A bungled art theft this week at the Palace Museum in the Forbidden City in Beijing may not have been worthy of a master thief, with the police quickly claiming to have found the suspect, but the episode has nonetheless produced questions and criticism about security at Chinese museums.


Details of the theft from the police and museum officials — and a brief, televised confession by the burglary suspect — suggest an amateurish effort that art experts said the museum should have been prepared to withstand. But the official account also left some unanswered questions, including whether the suspect was acting alone.



According to museum and police officials, the burglar bashed open at least one display case and took nine of the purses and powder cases, all of Western design and made in the 20th century, including a round Tiffany powder case from the 1950s. Another case with even more valuable objects in the same temporary exhibition was also battered, but it did not break open and nothing was lost from it.


Before the Beijing Olympics in 2008 and ever since, the police have festooned mile after mile of lampposts along Beijing roads with thousands of outdoor surveillance cameras, while the Forbidden City itself has hundreds of them.


In a report that appeared to suggest a more ambitious criminal scheme, The Beijing Evening News cited an unidentified source as saying that someone had cut off the electricity to at least part of the museum before the display cases were robbed, depriving the museum’s surveillance center of video.


The Palace Museum issued an apology and said it would improve security.


Art experts were highly critical of the museum on Thursday as details of the crime dribbled out.


“It’s a great embarrassment for what is considered to be the premier museum of China,” said Marc F. Wilson, a prominent Chinese art expert and the former chief executive of the Nelson-Atkins Museum of Art in Kansas City, Mo.


At the end of the Chinese Civil War in 1949, the Nationalists took most of the Palace Museum’s best works to Taiwan.
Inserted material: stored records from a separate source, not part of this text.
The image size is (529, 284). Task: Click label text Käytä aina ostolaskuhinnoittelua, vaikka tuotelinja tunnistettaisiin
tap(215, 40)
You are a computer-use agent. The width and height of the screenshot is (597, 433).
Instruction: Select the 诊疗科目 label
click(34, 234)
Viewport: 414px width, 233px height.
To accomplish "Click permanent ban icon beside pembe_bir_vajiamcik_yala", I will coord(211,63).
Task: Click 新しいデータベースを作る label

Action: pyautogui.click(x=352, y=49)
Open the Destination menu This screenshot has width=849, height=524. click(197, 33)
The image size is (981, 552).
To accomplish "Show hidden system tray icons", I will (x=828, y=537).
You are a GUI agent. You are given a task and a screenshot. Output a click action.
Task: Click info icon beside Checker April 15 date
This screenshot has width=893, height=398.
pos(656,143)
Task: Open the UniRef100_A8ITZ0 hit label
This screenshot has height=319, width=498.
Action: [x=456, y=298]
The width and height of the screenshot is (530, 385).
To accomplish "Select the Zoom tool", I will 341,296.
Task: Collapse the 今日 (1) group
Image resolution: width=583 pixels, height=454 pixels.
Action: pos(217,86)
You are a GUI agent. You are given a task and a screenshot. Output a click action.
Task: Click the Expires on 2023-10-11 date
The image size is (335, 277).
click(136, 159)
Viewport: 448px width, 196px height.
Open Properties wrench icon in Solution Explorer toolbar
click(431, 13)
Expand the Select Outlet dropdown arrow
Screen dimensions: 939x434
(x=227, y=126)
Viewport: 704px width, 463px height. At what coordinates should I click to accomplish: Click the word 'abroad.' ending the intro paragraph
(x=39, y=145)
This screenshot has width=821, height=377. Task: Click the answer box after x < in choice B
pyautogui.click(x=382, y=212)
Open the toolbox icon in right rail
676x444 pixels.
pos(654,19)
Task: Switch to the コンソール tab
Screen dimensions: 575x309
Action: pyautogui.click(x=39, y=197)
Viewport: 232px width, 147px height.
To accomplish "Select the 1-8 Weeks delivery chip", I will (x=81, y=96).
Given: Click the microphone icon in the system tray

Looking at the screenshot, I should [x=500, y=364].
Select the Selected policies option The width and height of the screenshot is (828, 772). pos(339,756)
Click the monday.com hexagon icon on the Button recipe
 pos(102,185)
But the Palace Museum in Beijing occupies a special place in China as a symbol of national heritage, like the Louvre in Paris or the Prado in Madrid.


Most art museums now take special precautions with gold or bejeweled artifacts because these tend to draw amateur thieves, Mr. Wilson said. The exhibit should have had very tough plexiglass that would have resisted battering for quite a while, as well as motion detectors and surveillance cameras.


Chinese law requires that all Internet cafes and nightclubs have security cameras that continuously send images directly to neighborhood police stations. Face recognition computer software is being rapidly installed at police stations across the nation to process these images, according to surveillance industry executives.


The software tends to produce a lot of false positives — people who may bear a passing resemblance to a suspect. But Chinese law provides few legal remedies for cases of false arrest, making it easier for the police to use the technology on a large scale.


In a statement, the Beijing police said only that the suspect had been found “through the use of technology in an era of Internet cafes,” and noted that the case had been cracked in only 58 hours. (New York Times)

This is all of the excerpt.